[Recorded data]
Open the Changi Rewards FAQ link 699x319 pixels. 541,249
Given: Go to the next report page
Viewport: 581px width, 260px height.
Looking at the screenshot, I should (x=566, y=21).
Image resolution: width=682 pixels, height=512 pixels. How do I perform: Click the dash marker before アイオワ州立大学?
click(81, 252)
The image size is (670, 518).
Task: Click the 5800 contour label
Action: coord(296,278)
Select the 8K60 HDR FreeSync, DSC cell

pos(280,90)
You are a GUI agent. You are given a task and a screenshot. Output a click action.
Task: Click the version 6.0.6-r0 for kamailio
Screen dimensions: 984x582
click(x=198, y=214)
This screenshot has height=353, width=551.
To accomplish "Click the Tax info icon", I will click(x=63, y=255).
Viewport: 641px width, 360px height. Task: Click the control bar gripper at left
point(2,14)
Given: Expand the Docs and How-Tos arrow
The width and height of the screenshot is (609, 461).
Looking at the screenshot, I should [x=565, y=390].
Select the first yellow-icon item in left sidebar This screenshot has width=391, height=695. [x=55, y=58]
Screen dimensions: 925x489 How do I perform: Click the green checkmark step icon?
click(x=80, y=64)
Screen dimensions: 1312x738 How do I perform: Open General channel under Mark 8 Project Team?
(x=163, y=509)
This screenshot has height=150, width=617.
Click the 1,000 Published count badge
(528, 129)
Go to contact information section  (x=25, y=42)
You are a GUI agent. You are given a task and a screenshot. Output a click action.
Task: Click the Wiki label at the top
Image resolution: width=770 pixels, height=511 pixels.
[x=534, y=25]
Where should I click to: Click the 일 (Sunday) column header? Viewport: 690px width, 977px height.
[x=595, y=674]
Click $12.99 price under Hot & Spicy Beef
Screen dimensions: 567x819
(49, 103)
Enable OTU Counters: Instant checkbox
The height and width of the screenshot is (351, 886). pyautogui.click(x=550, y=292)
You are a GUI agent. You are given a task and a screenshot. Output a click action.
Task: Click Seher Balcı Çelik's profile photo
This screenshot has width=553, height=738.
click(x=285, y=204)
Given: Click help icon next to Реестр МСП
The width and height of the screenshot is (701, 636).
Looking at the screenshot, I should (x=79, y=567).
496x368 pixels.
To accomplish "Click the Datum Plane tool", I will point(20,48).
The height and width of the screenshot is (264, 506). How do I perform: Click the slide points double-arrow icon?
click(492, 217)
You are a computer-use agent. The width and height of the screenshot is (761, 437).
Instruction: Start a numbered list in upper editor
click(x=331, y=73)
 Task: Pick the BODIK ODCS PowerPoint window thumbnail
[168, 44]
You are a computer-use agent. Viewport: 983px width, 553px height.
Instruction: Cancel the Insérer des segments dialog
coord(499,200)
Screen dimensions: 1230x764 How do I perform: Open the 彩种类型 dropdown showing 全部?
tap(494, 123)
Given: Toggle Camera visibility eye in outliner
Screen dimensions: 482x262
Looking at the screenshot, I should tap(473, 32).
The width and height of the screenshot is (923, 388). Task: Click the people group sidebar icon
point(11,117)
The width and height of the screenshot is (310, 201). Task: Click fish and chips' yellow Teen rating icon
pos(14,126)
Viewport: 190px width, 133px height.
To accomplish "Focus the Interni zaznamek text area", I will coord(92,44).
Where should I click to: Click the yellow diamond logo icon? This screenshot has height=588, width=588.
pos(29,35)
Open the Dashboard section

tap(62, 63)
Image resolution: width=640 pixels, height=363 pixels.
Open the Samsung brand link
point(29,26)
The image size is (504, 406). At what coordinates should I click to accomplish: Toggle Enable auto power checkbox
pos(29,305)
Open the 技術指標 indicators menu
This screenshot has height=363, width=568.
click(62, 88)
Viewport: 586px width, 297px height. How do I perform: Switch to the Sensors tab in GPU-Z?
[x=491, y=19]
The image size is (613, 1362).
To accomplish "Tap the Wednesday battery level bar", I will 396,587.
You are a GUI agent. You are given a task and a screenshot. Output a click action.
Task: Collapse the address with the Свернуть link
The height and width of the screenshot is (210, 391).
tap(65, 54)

WORK TO COMPLETE
Across the data, find each line that has "next" in it and copy that line.

YOUR RESPONSE
Given: Go to the next report page
Given: Click help icon next to Реестр МСП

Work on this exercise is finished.